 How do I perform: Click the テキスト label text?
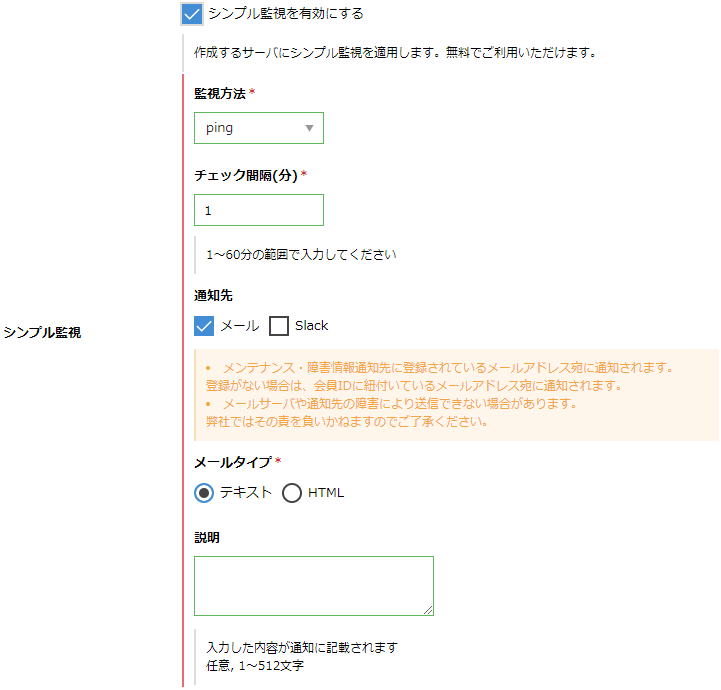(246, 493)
··········
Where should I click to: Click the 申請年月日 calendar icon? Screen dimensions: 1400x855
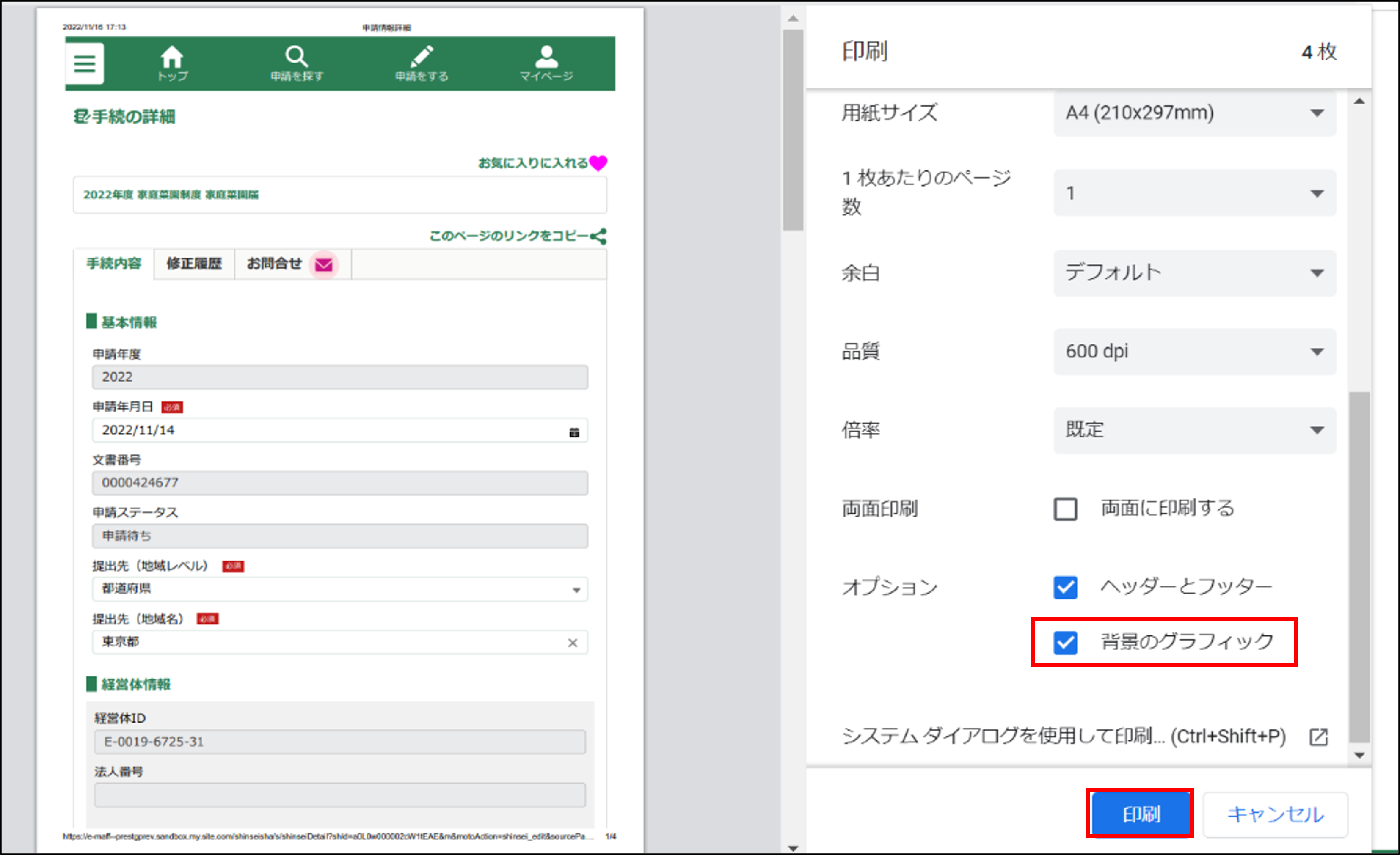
··········
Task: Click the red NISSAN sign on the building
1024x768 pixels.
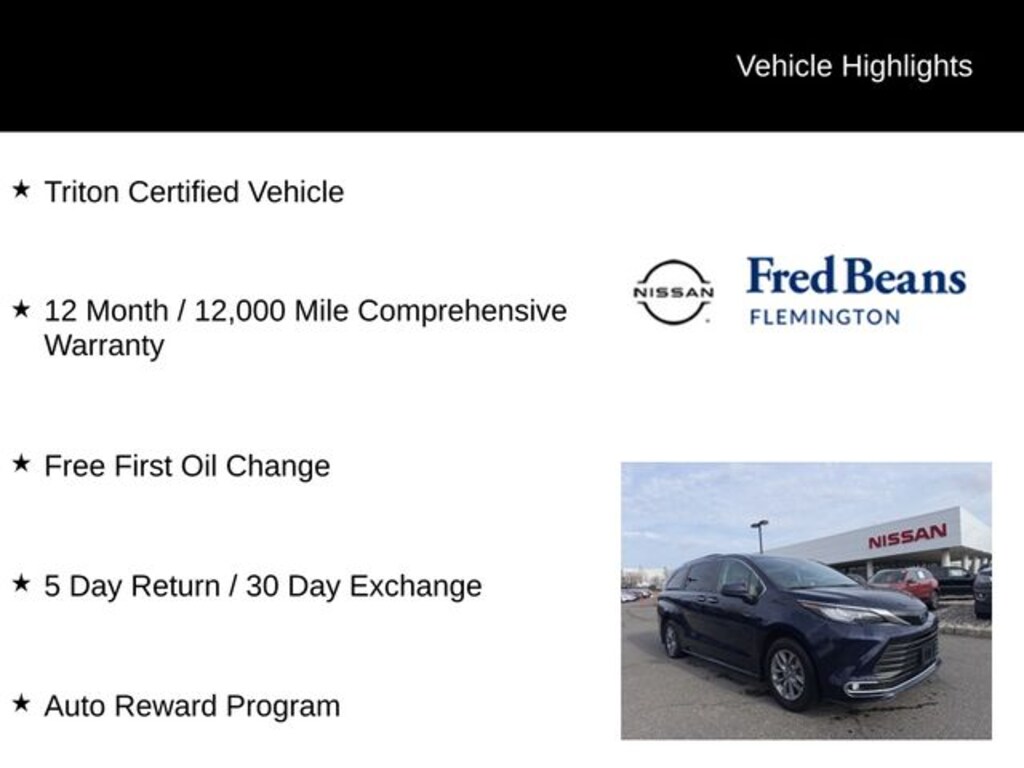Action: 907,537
··········
Extract every line from the rows above that contains the word "Click", copying each line in full.

:: TASK RESULT ::
 How do I perform: Click the テキスト label text?
Where should I click to: Click the 申請年月日 calendar icon? Screen dimensions: 1400x855
Task: Click the red NISSAN sign on the building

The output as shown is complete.